* **How to complete this task**
Before copying the entries, remove the pictures; everything else stays exactly as it is.

*** Material provided Section Begins ***

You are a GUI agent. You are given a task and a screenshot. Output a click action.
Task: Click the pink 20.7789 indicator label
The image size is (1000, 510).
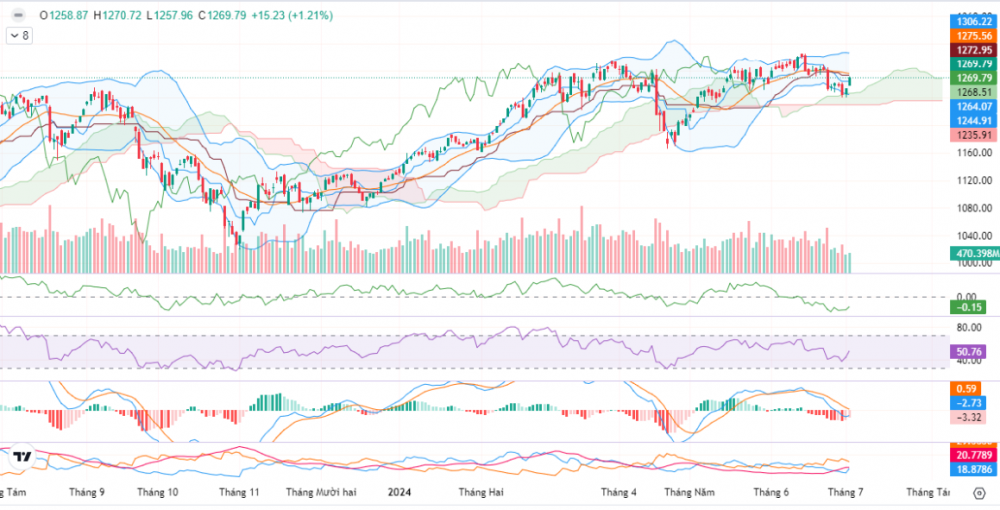pos(973,455)
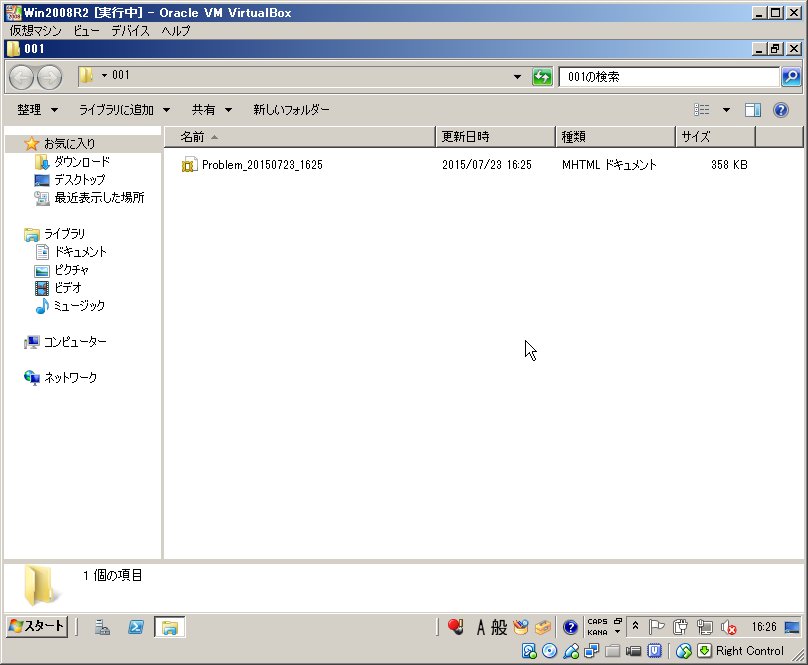The image size is (808, 665).
Task: Click the green refresh icon beside the address bar
Action: click(x=542, y=77)
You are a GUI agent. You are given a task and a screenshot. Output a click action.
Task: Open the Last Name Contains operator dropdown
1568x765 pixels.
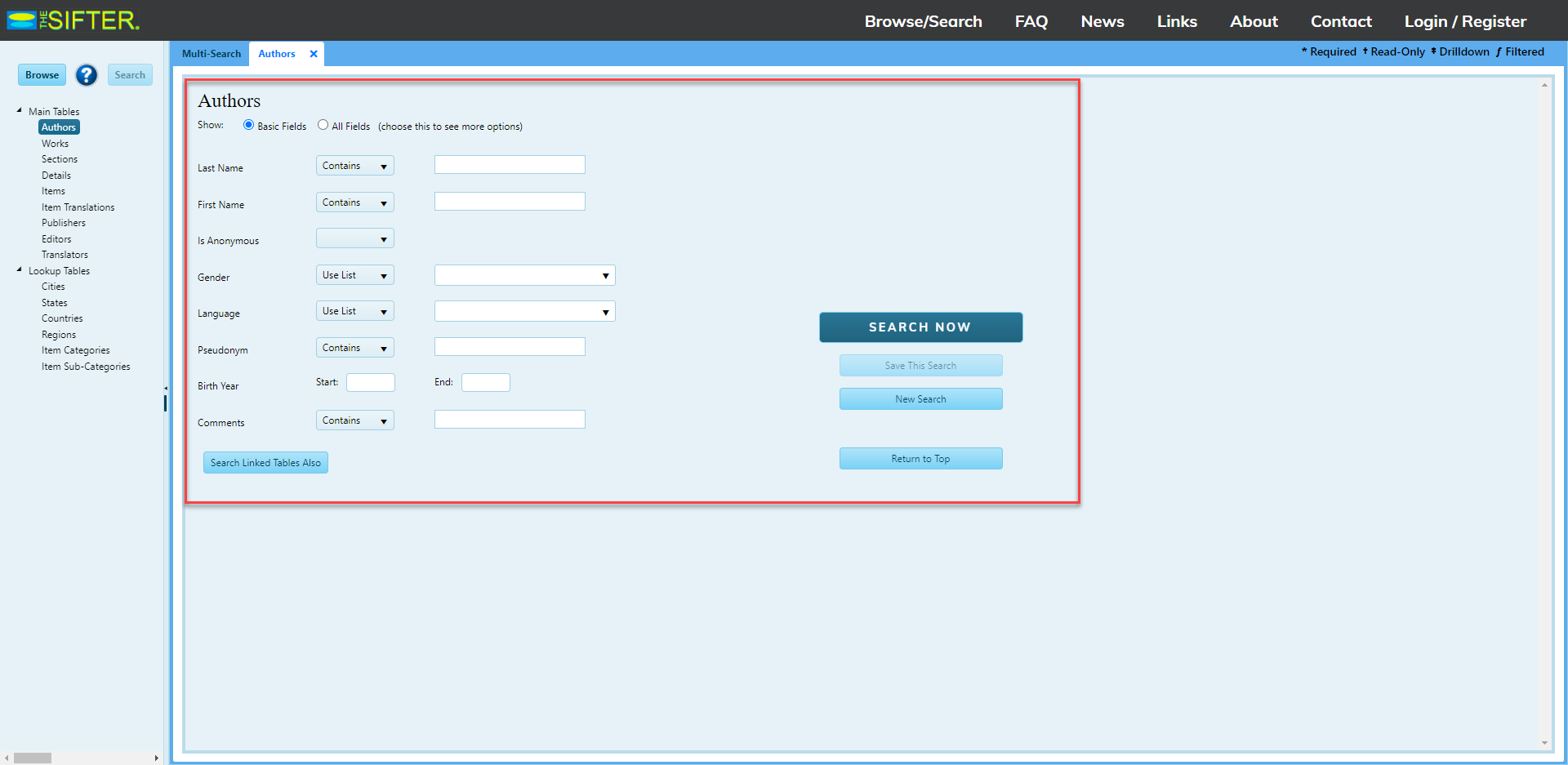354,166
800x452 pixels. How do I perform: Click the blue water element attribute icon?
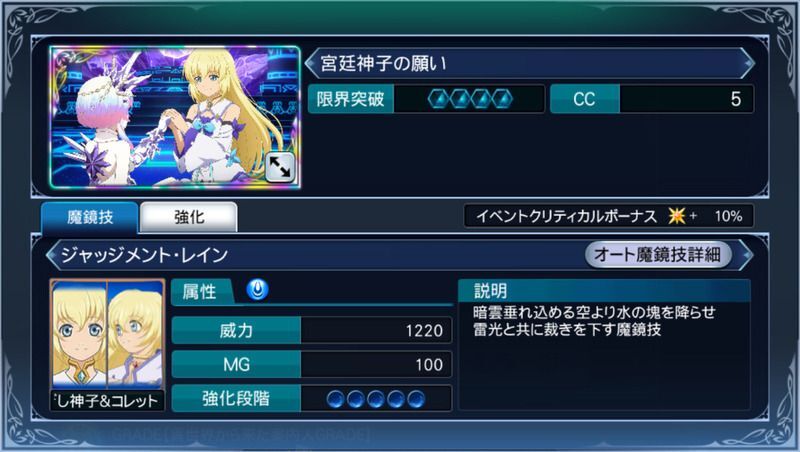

*** Material provided Section Ends ***

* **Reply**
You are a GUI agent. You are given a task and a screenshot. Output a click action.
Task: Click the pink 20.7789 indicator label
The image size is (1000, 510).
pos(973,455)
The image size is (808, 665).
Task: Click the green refresh icon beside the address bar
Action: click(x=542, y=77)
You are a GUI agent. You are given a task and a screenshot. Output a click action.
Task: Open the Last Name Contains operator dropdown
1568x765 pixels.
354,166
800x452 pixels. How do I perform: Click the blue water element attribute icon?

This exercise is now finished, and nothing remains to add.